**ASSIGNED TASK**: Nothing but the lines from the one containing "Click the window with pencil toolbar icon" through the last line of the records belongs in the answer, copied exactly and with the pictures left out.

● ● ● ● ● ● ●

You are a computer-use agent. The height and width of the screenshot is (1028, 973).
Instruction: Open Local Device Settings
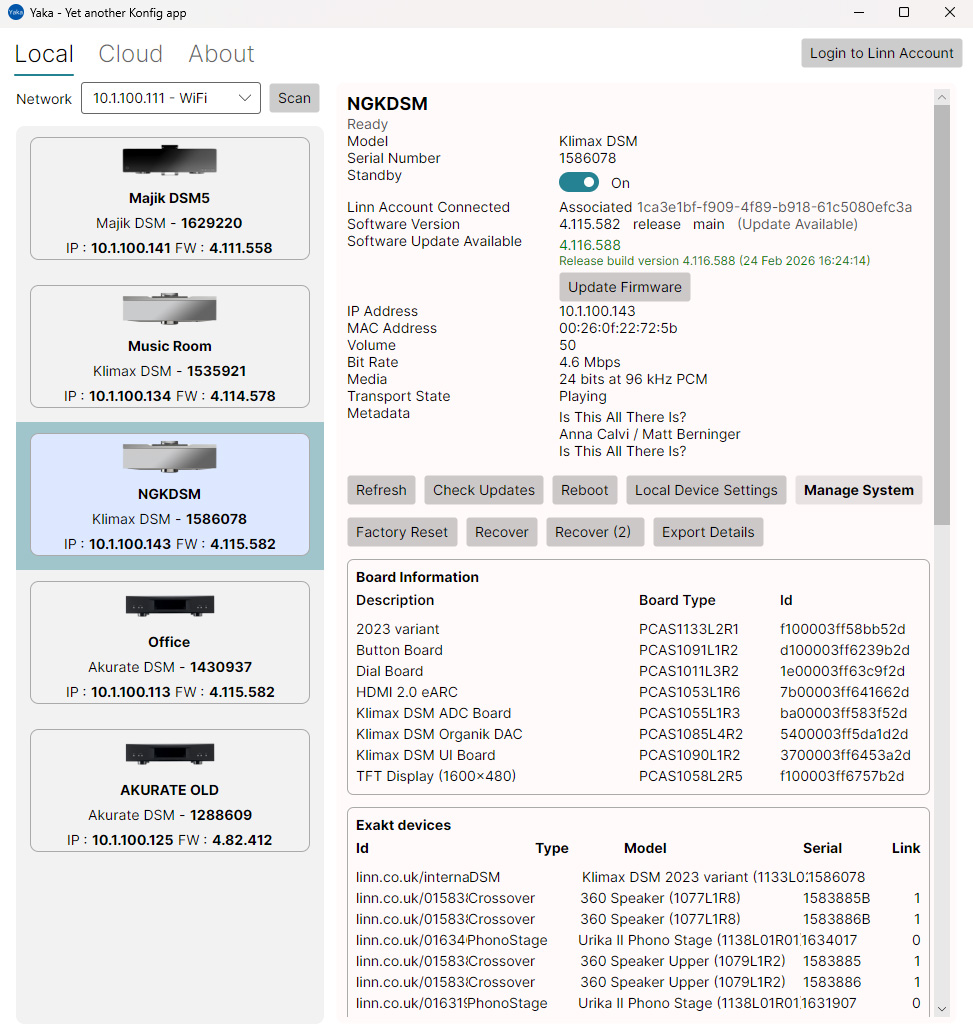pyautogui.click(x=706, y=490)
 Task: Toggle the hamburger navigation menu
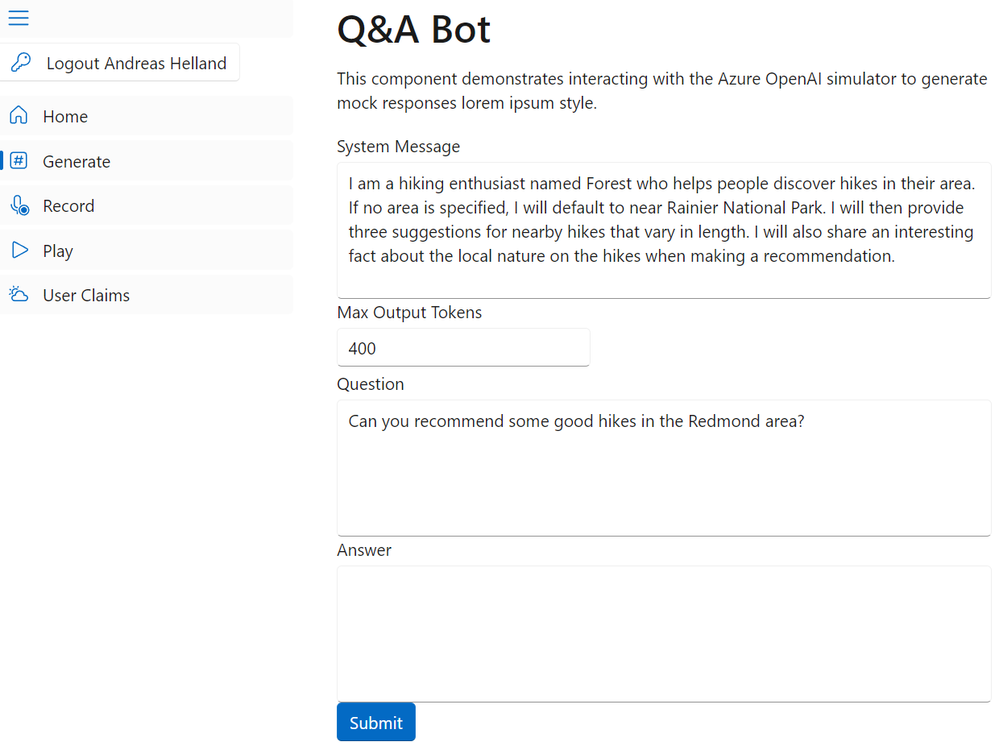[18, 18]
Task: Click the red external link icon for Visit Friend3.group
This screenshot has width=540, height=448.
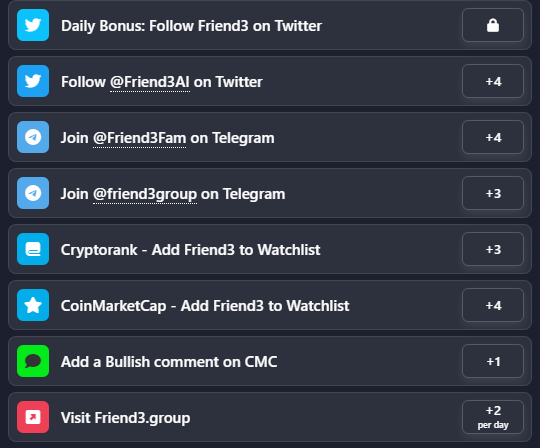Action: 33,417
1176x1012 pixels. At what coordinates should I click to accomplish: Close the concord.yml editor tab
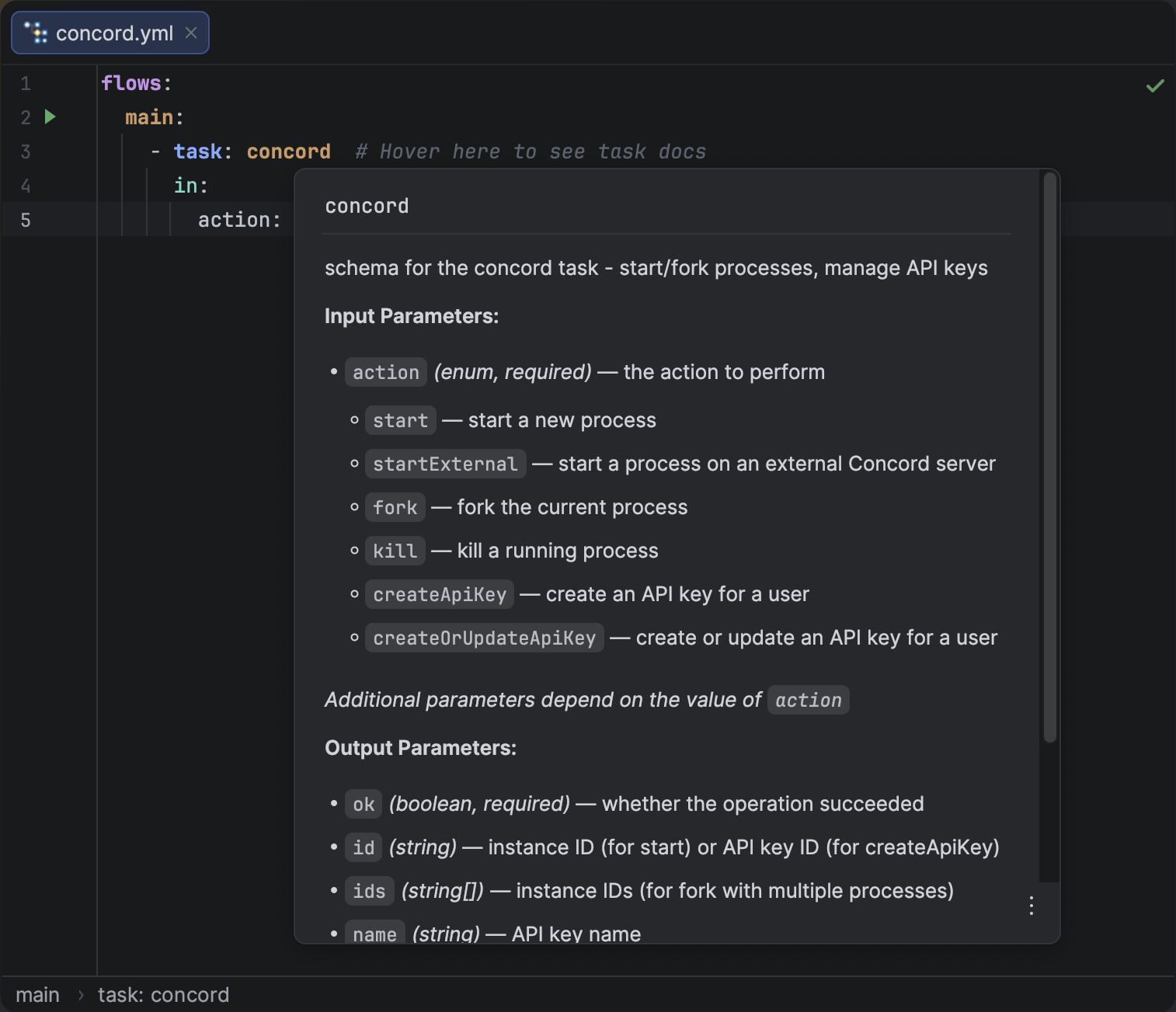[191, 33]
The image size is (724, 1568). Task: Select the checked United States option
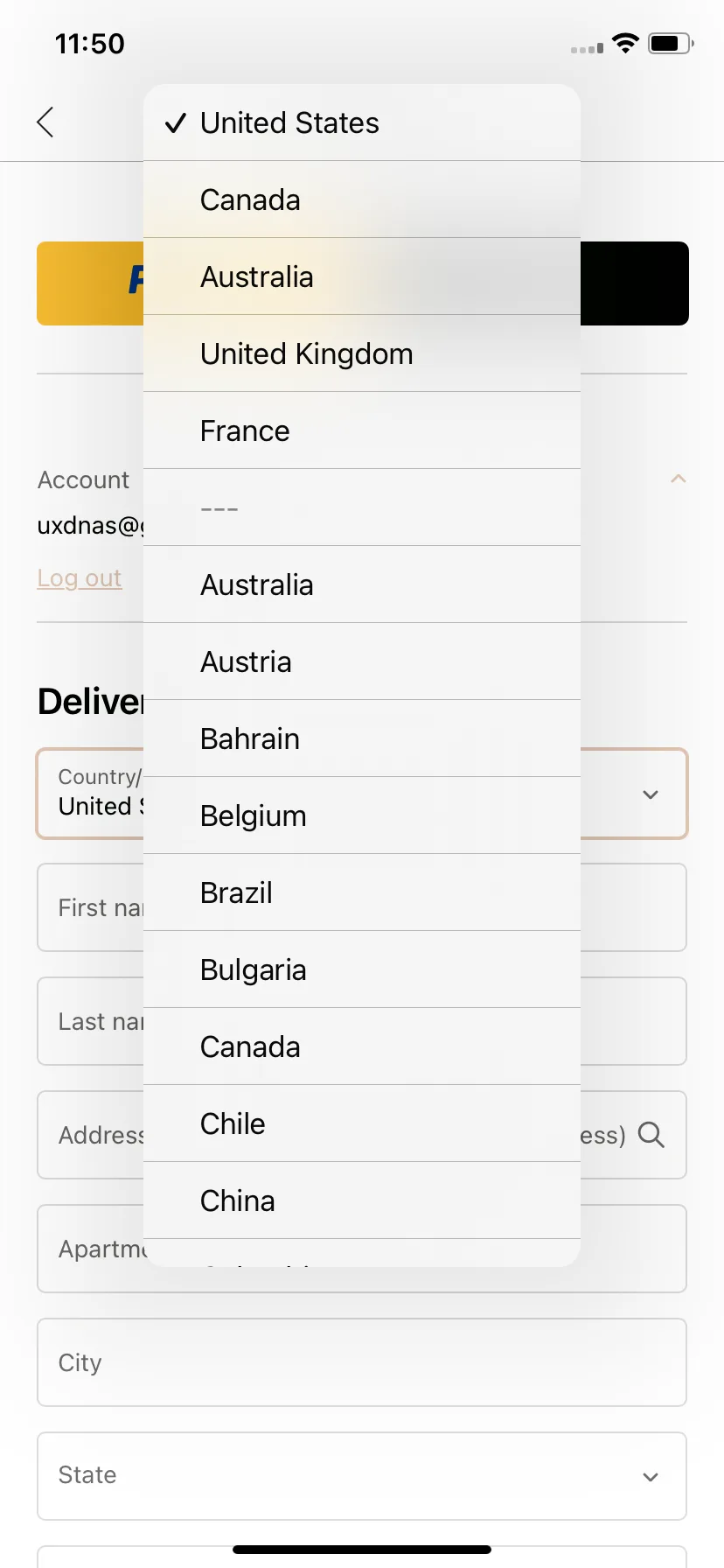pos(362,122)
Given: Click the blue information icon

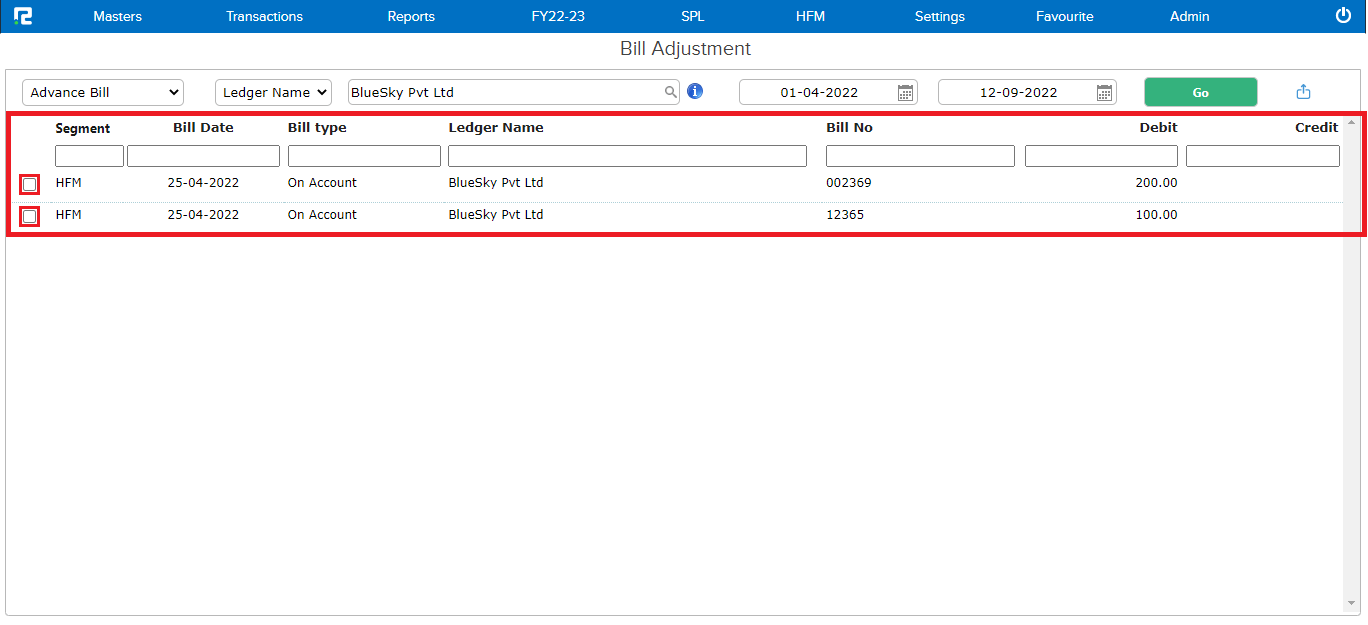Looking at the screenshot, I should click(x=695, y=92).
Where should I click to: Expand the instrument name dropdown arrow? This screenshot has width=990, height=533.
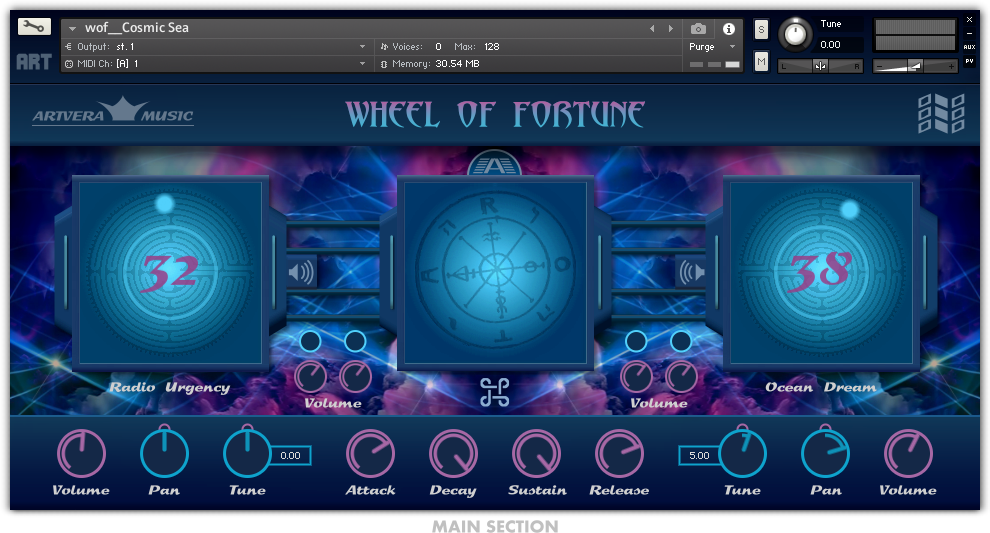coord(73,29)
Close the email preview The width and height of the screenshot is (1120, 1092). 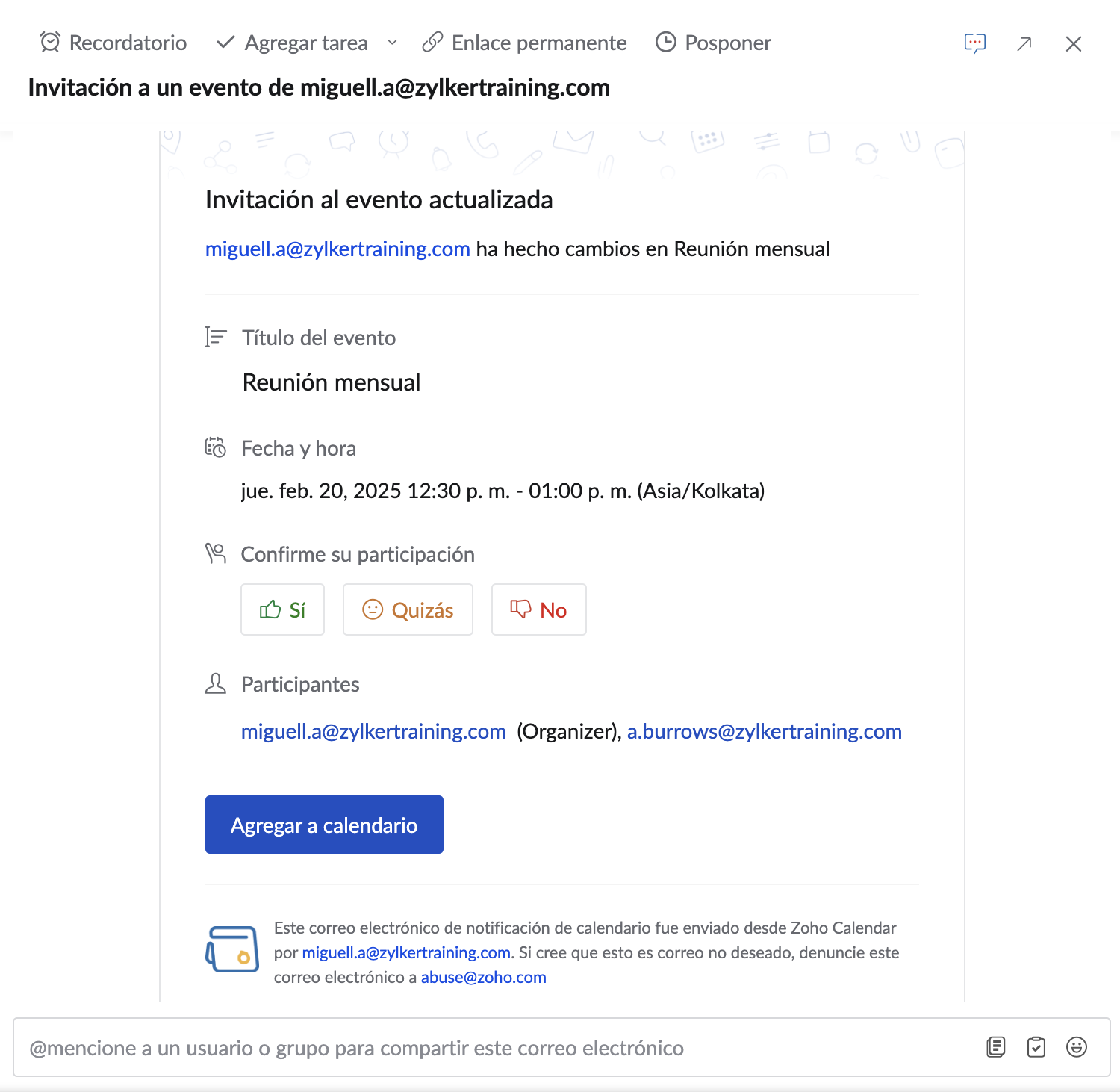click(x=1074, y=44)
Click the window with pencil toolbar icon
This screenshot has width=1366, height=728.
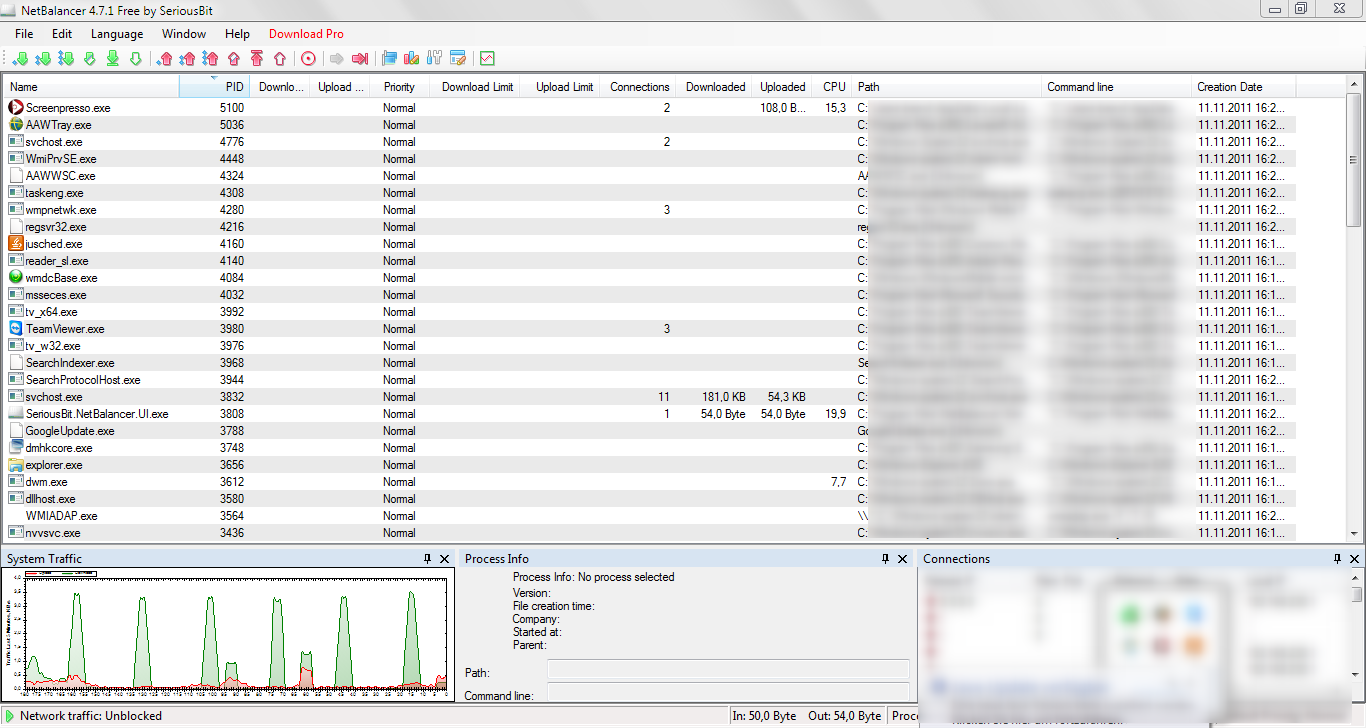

● ● ● ● ● ● ●

**WRITTEN ANSWER**:
Click the window with pencil toolbar icon
This screenshot has width=1366, height=728.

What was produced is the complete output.